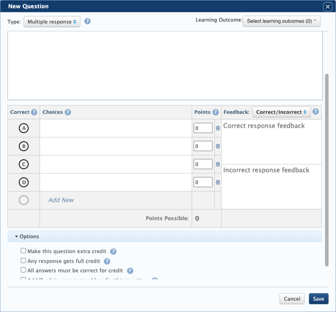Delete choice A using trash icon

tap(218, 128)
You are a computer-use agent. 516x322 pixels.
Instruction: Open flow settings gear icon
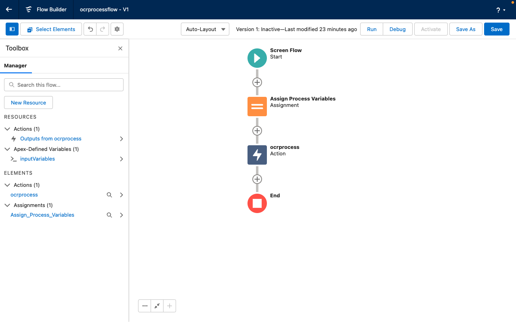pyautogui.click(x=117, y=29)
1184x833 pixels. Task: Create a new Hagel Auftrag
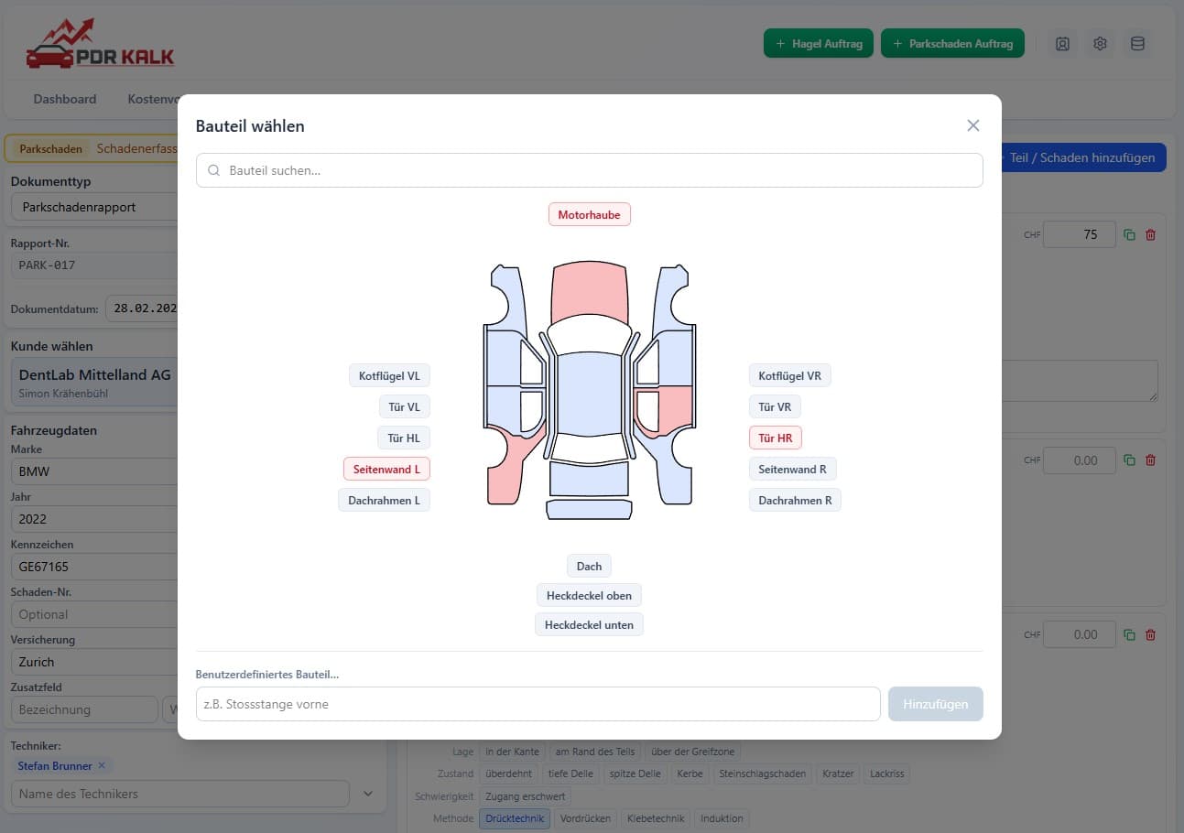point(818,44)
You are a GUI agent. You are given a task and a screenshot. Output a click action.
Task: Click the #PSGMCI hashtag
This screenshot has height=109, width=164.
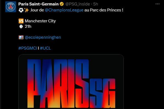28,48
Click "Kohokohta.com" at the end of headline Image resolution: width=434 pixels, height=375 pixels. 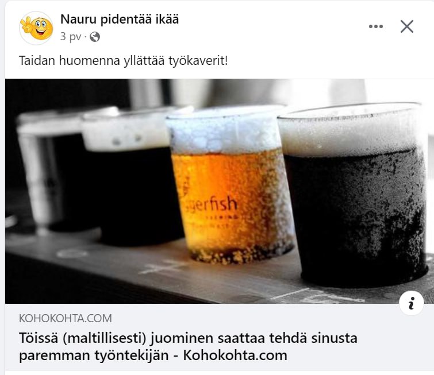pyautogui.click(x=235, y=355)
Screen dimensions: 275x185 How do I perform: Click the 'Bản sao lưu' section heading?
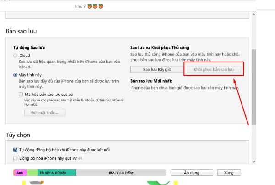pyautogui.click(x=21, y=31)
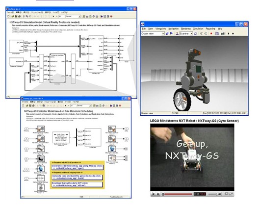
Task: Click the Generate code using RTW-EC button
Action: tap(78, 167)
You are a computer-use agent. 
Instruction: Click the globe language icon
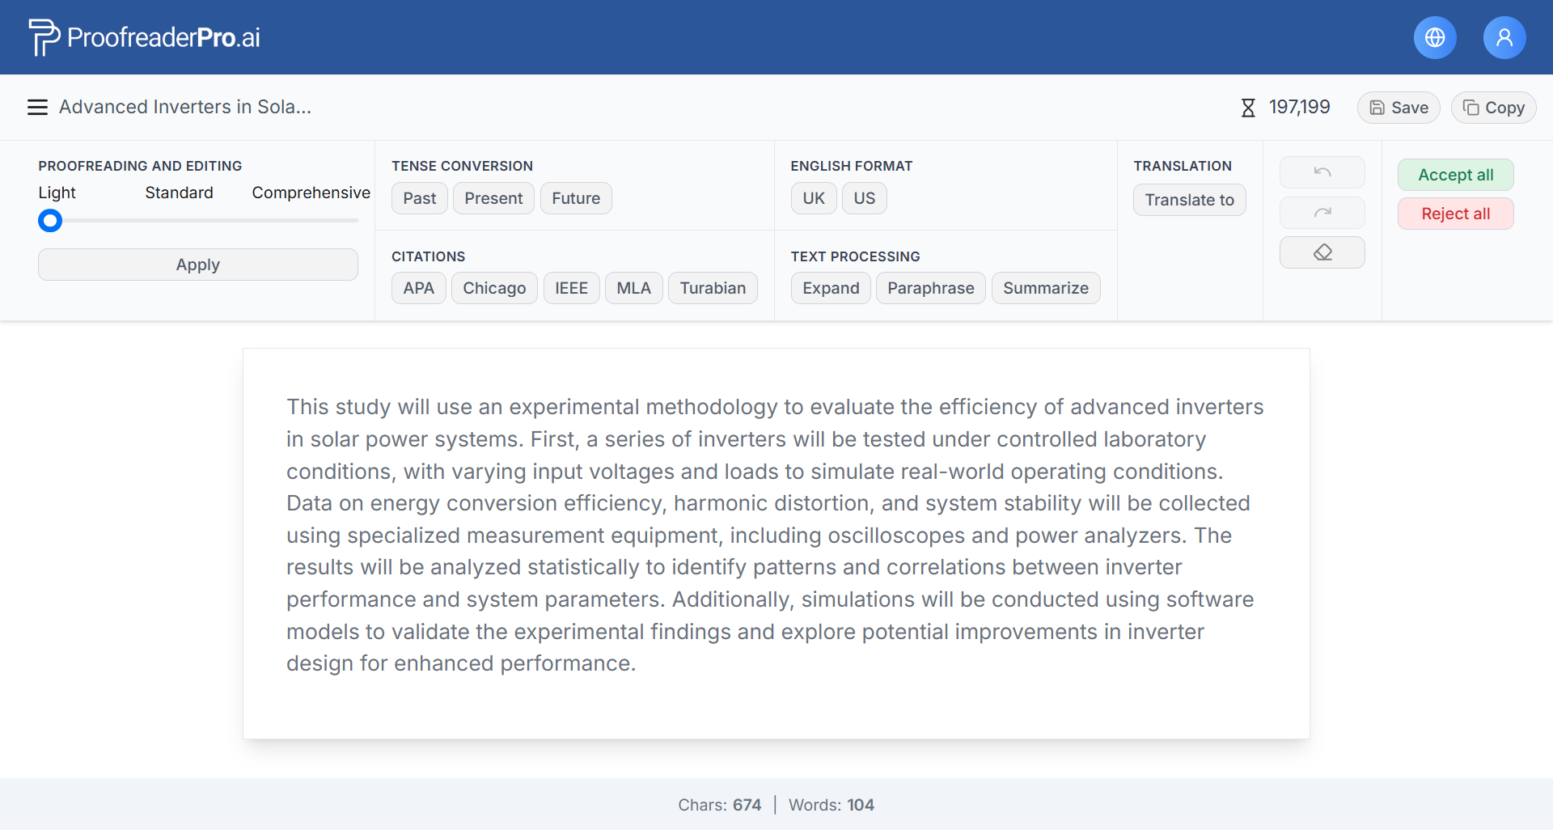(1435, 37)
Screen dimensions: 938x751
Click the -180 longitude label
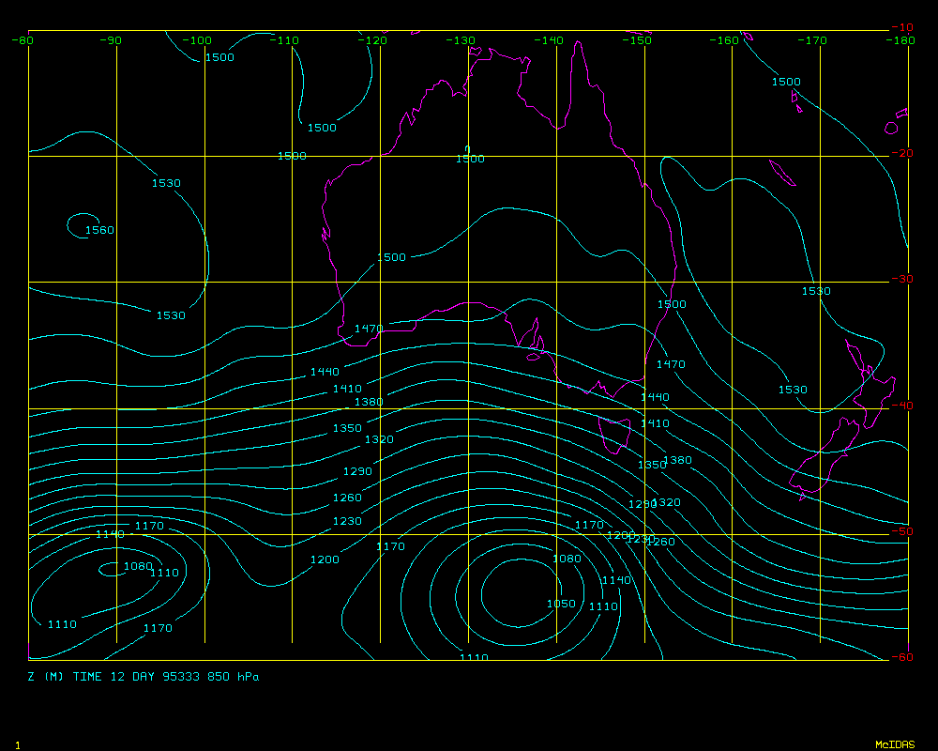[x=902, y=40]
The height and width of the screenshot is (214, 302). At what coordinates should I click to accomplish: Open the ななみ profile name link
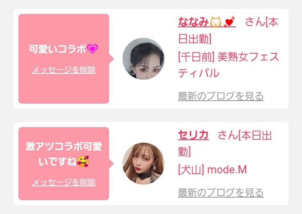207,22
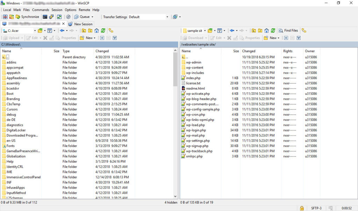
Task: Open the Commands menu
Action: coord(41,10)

·····

TASK DESCRIPTION: Copy out, with no pictures, the lines from the one containing "Instruction: Click the globe language icon" through the last line of the data above, both ends included and each word unchanged.

SOLUTION:
Instruction: Click the globe language icon
(1435, 37)
Screen dimensions: 938x751
Click the -180 longitude label
[x=902, y=40]
The height and width of the screenshot is (214, 302). At what coordinates should I click to accomplish: Open the ななみ profile name link
207,22
Task: Open the Commands menu
Action: coord(41,10)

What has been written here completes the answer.